In Pakistan, jalebis are a popular dessert that are commonly consumed in households and in public events such as weddings or festivals. In Bangladesh, this sweet is called Jilapi in Standard Bengali or Zilafi in some places in eastern Bangladesh such as Sylhet and Chittagong, and it is broadly consumed as an essential iftar item or as a snack.
In Nepal, it is known as Jerry, a word derived from Jangiri and the Mughal Emperor Jahangir. People ususally eat Jerry with Swari, a very thin fried bread like Puri (food). It is often eaten in morning with Nepali Masala chiya.
In the Maldives, it is known by the name zilēbi.
It is known as zoolbia (زولبیا) in Iran, although when translated into English, the spelling has alternatives and can include zolbiya, zulbiā, zulbia, zolbia, and others. In addition to being sweetened with honey and sugar, zoolbias in Iran is also flavoured with saffron or rose water. Often in Iran, zoolbia is served with Persian-style black tea alongside a similar dessert with a different "egg" shape, bamiyeh. These deserts are commonly served during Ramadan month as one of the main elements eaten after fasting.
Zulbiya or zilviya is one of the unique sweets of Ganja, one of the ancient cities of Azerbaijan. In the past, Zilviya was considered one of the main attributes of the Novruz in Ganja. Zilviya was usually cooked a few days before Novruz and served on the eve of the holiday.
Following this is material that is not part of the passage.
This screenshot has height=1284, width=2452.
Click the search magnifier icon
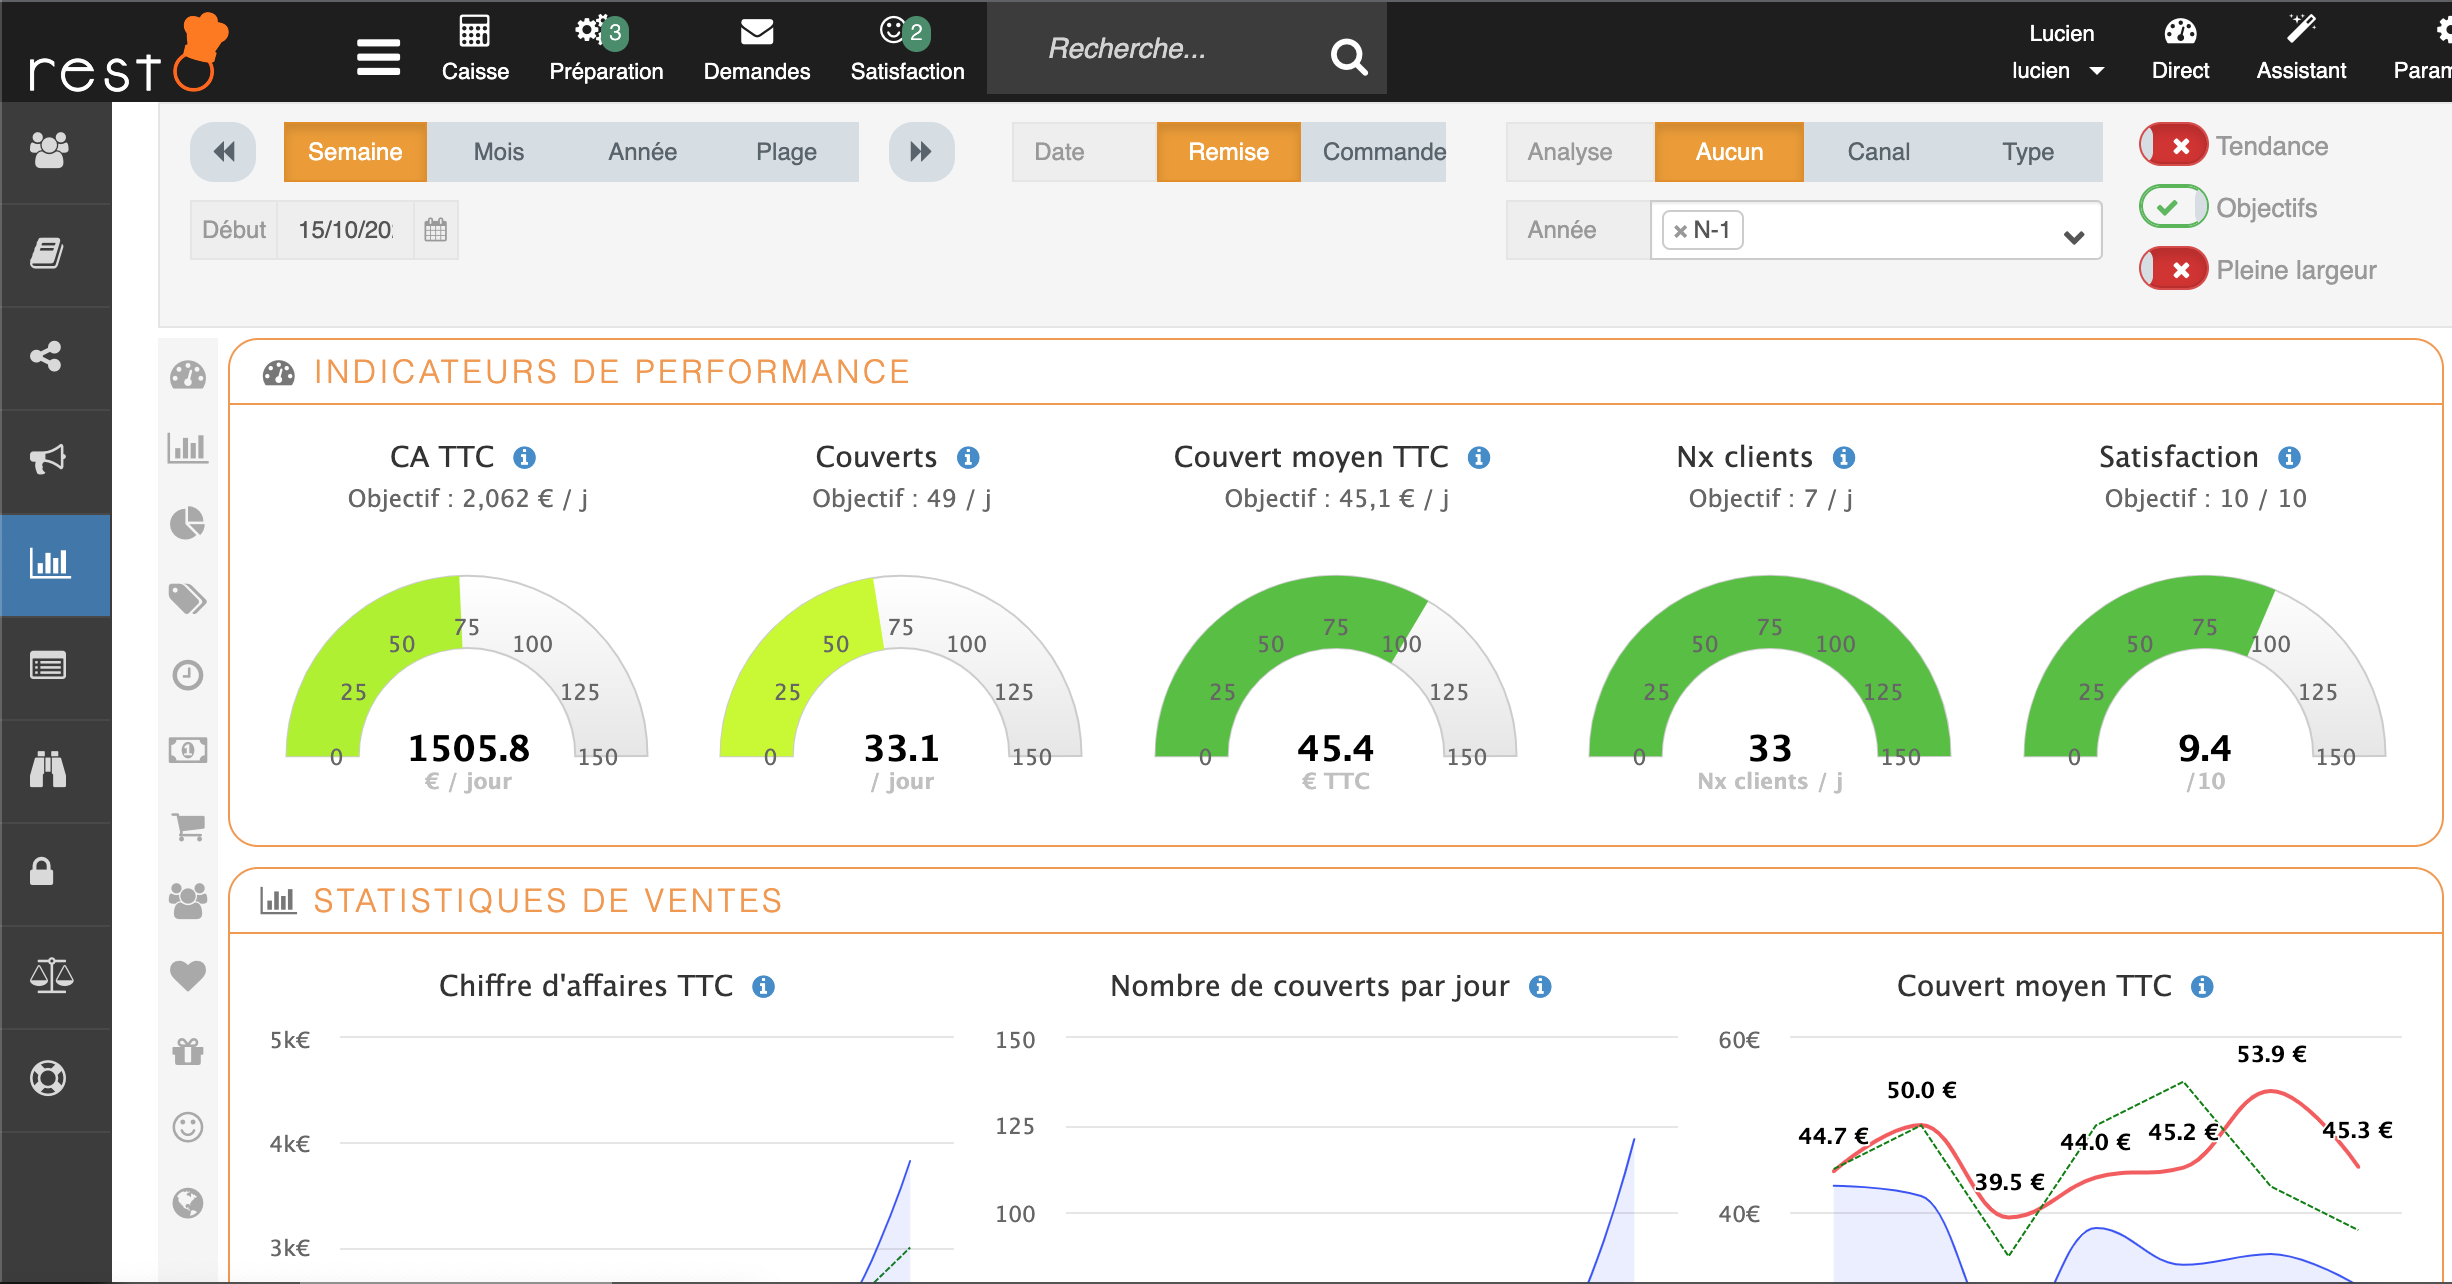(1348, 56)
Just as each of the sweets and cookies placed on the table on the eve of holiday has a certain meaning in connection with Novruz, the round-shaped zilviyas, mostly baked in yellow and red, symbolized the equality of night and day on March 21.
North Africa and the Middle EastEdit
Zlebia or zlabia is a type of pastry eaten in parts of Northwest Africa, such as Algeria, Tunisia and Libya as well as Morocco. Natural ingredients include flour, yeast, yoghurt, and sugar or honey. This is then mixed with water and commonly two seeds of cardamom (oil for the crackling).
Middle East and ComorosEdit
These are found in the Levant and other Middle Eastern countries, including the Arab countries of Yemen, Egypt, Syria, Lebanon, Iraq, and Comoros. Zalābiya or zalabia, zalabiya (زلابية) (Maghrebi Arabic: زلابية) are fried dough foods, including types similar to straight doughnuts. Zalābiya are made from a batter composed of eggs, flour and milk, and then cooked in oil. They are made by a zalbāni. Unlike jalebi, zalabia may have a different shape, more like a free-form doughnut or a ball (but this is depending on the exact region and culture), and it may contain cinnamon, lemon, and powdered sugar.
Variations of the recipeEdit
Zalābiya mushabbaka are latticed fritters made in discs, balls and squares. They are dipped in clarified honey perfumed with rose water, musk and camphor. A recipe from a caliph's kitchen suggests milk, clarified butter, sugar and pepper to be added.[This quote needs a citation]
Zalābiya funiyya is a "sponge cake" version cooked in a special round pot on a trivet and cooked in a tannur. They are often stick shaped. They are eaten year-round, including in expatriate communities such as in France, although they are especially popular during Ramadan celebrations.[unreliable source?]